The above article appeared in the Sunday Missoulian on July 1, 1934.
https://www.newspapers.com/image/352391394/
Neptune Lynch – The information below is taken from the Ancestry.com website
Extracted from “A History of Montana”, Volume 3, page 1300; Tom Stout, editor; copyright 1921
Neptune Lynch, whose record as a pioneer is properly told in this work, was born in County Galway, Ireland, in 1824, and acquired all his education before leaving his native land. He came to this country at the age of fourteen, and leaving Castle Garden rode horseback across half the continent, at a time when there were no railroads, to Roanoke, Howard County, Missouri. There he made his home with his Uncle Lynch to the age of twenty. He then married Miss Elizabeth S. Alexander. They became the parents of five children: Charles A., who is a resident of Kalispell, Montana, and has three sons; James D., who died in Calgary, Canada, thirty years ago; Neptune, Jr., who died at Plains twenty years ago, leaving two daughters and one son; Mrs. Elizabeth Lee Grinnell, who died in Spokane eleven years ago; and Mrs. Mary Lynch Boyer, a resident of Plains, and proprietor of the Hotel Northern of that city.
In 1849, leaving his wife and two children with his uncle in Missouri, Neptune Lynch went by way of Panama to California, and remained in the far West six years. Returning to Missouri, after settling his uncle’s estate he gathered his family around him, and in 1860 started again for the setting sun. His first location was at Denver; in 1862 he removed to Boise, Idaho, and in 1866 came to Montana, first locating at Helena, and for two years farming near the present site of Townsend. In the spring of 1870, following the Cedar Creek gold excitement, he joined that stampede and in November came to “Horse Plains,” now Plains. Here he followed farming and stock raising the rest of his life. The family in the early days had frequent troubles with Indians, and endured many other hardships. One time the household was confined to an unvarying diet of potatoes for three weeks, and were thankful for that. There were no schools nor churches, but despite the lack of such advantages the Lynch home was a very happy one. Neptune Lynch was a democrat in politics and a Catholic in religion. For several years while living in Missouri he studied medicine with Doctor Blake in that state. He obtained a knowledge that was useful to him and his family and to the entire community in Montana. He was able to handle all ordinary cases of illness in his own family, and was the doctor and nurse for all the people who lived in Plains during the seventies and eighties. In 1893 Mr. Lynch was in a railway accident, losing his left leg just below the knee, and suffered a great deal and was never quite the same strong man afterward. He was a rugged character, strong, kindly, sympathetic and greatly beloved by all who knew him. His generosity caused him to divide all that he had.

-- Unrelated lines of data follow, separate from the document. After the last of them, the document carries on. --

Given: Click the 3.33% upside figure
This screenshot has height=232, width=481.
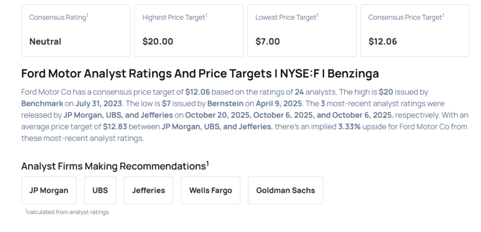Looking at the screenshot, I should [349, 126].
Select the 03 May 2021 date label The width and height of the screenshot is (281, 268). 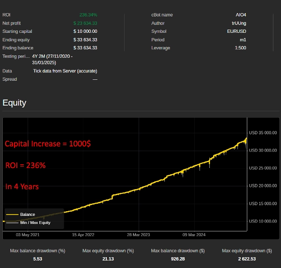[x=27, y=234]
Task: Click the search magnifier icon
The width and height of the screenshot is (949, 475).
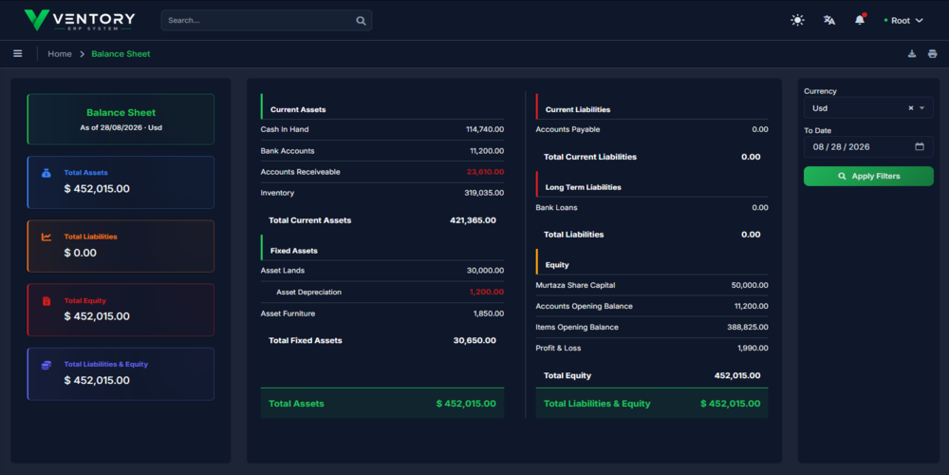Action: (361, 21)
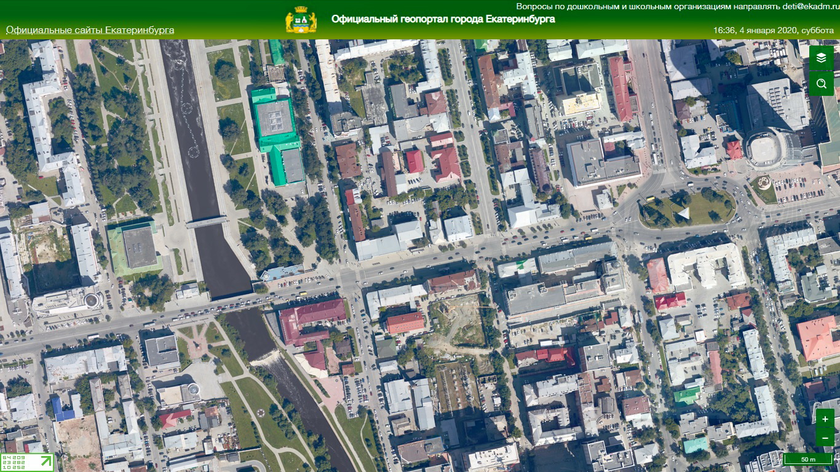Screen dimensions: 840x472
Task: Click the Yekaterinburg coat of arms logo
Action: (301, 20)
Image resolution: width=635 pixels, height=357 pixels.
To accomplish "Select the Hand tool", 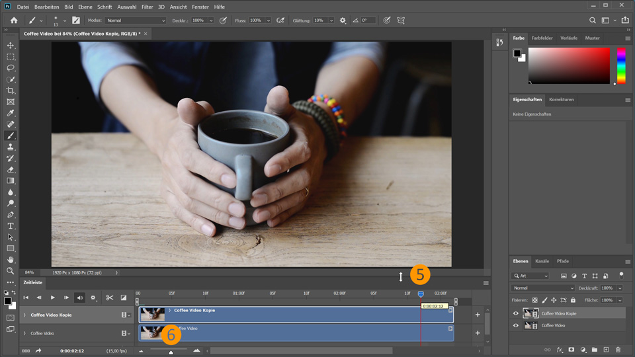I will pyautogui.click(x=11, y=260).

His death occurred May 25, 1898, as a result of pneumonia, and his widow, who survived him six years, died of the same disease. Her people were Kentuckians, and she was born in that state, going with her family at the age of four years to Missouri. She was a great-grandniece to Daniel Boone. Her grandfather’s name was Sidney Logan and her father’s name John Alexander. Neptune Lynch served for a number of years as postmaster at Plains, finally resigning that office in 1883.